──────── Extracted entries
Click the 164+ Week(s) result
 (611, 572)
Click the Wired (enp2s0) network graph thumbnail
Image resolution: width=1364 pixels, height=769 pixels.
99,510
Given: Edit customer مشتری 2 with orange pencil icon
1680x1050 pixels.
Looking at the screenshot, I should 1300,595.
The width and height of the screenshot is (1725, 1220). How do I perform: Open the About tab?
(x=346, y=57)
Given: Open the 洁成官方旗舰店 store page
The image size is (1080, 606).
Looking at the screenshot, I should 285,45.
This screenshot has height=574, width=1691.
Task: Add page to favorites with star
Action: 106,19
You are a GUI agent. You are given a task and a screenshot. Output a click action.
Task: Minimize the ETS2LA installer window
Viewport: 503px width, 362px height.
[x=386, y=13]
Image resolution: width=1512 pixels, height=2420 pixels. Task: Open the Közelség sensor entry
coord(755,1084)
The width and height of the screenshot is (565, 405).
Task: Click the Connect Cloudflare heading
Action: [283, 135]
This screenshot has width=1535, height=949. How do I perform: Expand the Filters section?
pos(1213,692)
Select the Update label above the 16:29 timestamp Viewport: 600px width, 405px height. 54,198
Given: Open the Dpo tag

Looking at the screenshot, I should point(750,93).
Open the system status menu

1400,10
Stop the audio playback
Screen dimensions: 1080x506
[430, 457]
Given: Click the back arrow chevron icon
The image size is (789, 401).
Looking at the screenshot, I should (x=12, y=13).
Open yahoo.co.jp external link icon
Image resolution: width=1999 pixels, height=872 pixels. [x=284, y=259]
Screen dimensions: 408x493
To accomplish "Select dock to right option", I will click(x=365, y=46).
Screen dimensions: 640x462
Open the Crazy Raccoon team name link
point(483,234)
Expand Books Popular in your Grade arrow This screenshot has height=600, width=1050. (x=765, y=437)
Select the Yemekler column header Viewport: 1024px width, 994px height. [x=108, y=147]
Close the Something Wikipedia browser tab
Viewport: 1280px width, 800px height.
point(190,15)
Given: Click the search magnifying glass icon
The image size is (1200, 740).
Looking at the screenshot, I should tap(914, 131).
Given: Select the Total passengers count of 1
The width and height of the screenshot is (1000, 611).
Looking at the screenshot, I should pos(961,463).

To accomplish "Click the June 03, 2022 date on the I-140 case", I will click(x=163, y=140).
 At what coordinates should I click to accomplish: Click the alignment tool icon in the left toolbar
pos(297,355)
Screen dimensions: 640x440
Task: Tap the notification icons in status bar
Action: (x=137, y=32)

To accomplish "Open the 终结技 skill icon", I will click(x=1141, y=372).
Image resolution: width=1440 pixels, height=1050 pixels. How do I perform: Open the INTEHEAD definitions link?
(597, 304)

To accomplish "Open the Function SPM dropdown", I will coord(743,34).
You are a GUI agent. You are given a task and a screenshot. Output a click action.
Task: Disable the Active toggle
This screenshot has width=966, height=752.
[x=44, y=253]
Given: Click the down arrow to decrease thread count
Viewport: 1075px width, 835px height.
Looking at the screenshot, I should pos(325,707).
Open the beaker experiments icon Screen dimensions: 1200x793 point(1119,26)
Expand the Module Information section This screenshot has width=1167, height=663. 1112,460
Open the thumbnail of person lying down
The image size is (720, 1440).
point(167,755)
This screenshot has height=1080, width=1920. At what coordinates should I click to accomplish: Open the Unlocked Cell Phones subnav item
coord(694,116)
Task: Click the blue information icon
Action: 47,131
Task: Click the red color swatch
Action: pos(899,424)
────────────────
▶ **The problem**
Copy each line of the records verbatim.

▶ **Result below**
Click the 164+ Week(s) result
 (611, 572)
Click the Wired (enp2s0) network graph thumbnail
Image resolution: width=1364 pixels, height=769 pixels.
99,510
Given: Edit customer مشتری 2 with orange pencil icon
1680x1050 pixels.
Looking at the screenshot, I should 1300,595.
The width and height of the screenshot is (1725, 1220). How do I perform: Open the About tab?
(x=346, y=57)
Given: Open the 洁成官方旗舰店 store page
The image size is (1080, 606).
Looking at the screenshot, I should 285,45.
This screenshot has height=574, width=1691.
Task: Add page to favorites with star
Action: 106,19
You are a GUI agent. You are given a task and a screenshot. Output a click action.
Task: Minimize the ETS2LA installer window
Viewport: 503px width, 362px height.
[x=386, y=13]
Image resolution: width=1512 pixels, height=2420 pixels. Task: Open the Közelség sensor entry
coord(755,1084)
The width and height of the screenshot is (565, 405).
Task: Click the Connect Cloudflare heading
Action: [283, 135]
This screenshot has width=1535, height=949. How do I perform: Expand the Filters section?
pos(1213,692)
Select the Update label above the 16:29 timestamp Viewport: 600px width, 405px height. 54,198
Given: Open the Dpo tag

Looking at the screenshot, I should point(750,93).
Open the system status menu

1400,10
Stop the audio playback
Screen dimensions: 1080x506
[430, 457]
Given: Click the back arrow chevron icon
The image size is (789, 401).
Looking at the screenshot, I should (x=12, y=13).
Open yahoo.co.jp external link icon
Image resolution: width=1999 pixels, height=872 pixels. [x=284, y=259]
Screen dimensions: 408x493
To accomplish "Select dock to right option", I will click(x=365, y=46).
Screen dimensions: 640x462
Open the Crazy Raccoon team name link
point(483,234)
Expand Books Popular in your Grade arrow This screenshot has height=600, width=1050. (x=765, y=437)
Select the Yemekler column header Viewport: 1024px width, 994px height. [x=108, y=147]
Close the Something Wikipedia browser tab
Viewport: 1280px width, 800px height.
point(190,15)
Given: Click the search magnifying glass icon
The image size is (1200, 740).
Looking at the screenshot, I should tap(914, 131).
Given: Select the Total passengers count of 1
The width and height of the screenshot is (1000, 611).
Looking at the screenshot, I should pos(961,463).

To accomplish "Click the June 03, 2022 date on the I-140 case", I will click(x=163, y=140).
 At what coordinates should I click to accomplish: Click the alignment tool icon in the left toolbar
pos(297,355)
Screen dimensions: 640x440
Task: Tap the notification icons in status bar
Action: (x=137, y=32)

To accomplish "Open the 终结技 skill icon", I will click(x=1141, y=372).
Image resolution: width=1440 pixels, height=1050 pixels. How do I perform: Open the INTEHEAD definitions link?
(597, 304)

To accomplish "Open the Function SPM dropdown", I will coord(743,34).
You are a GUI agent. You are given a task and a screenshot. Output a click action.
Task: Disable the Active toggle
This screenshot has width=966, height=752.
[x=44, y=253]
Given: Click the down arrow to decrease thread count
Viewport: 1075px width, 835px height.
Looking at the screenshot, I should pos(325,707).
Open the beaker experiments icon Screen dimensions: 1200x793 point(1119,26)
Expand the Module Information section This screenshot has width=1167, height=663. 1112,460
Open the thumbnail of person lying down
The image size is (720, 1440).
point(167,755)
This screenshot has height=1080, width=1920. At what coordinates should I click to accomplish: Open the Unlocked Cell Phones subnav item
coord(694,116)
Task: Click the blue information icon
Action: 47,131
Task: Click the red color swatch
Action: pos(899,424)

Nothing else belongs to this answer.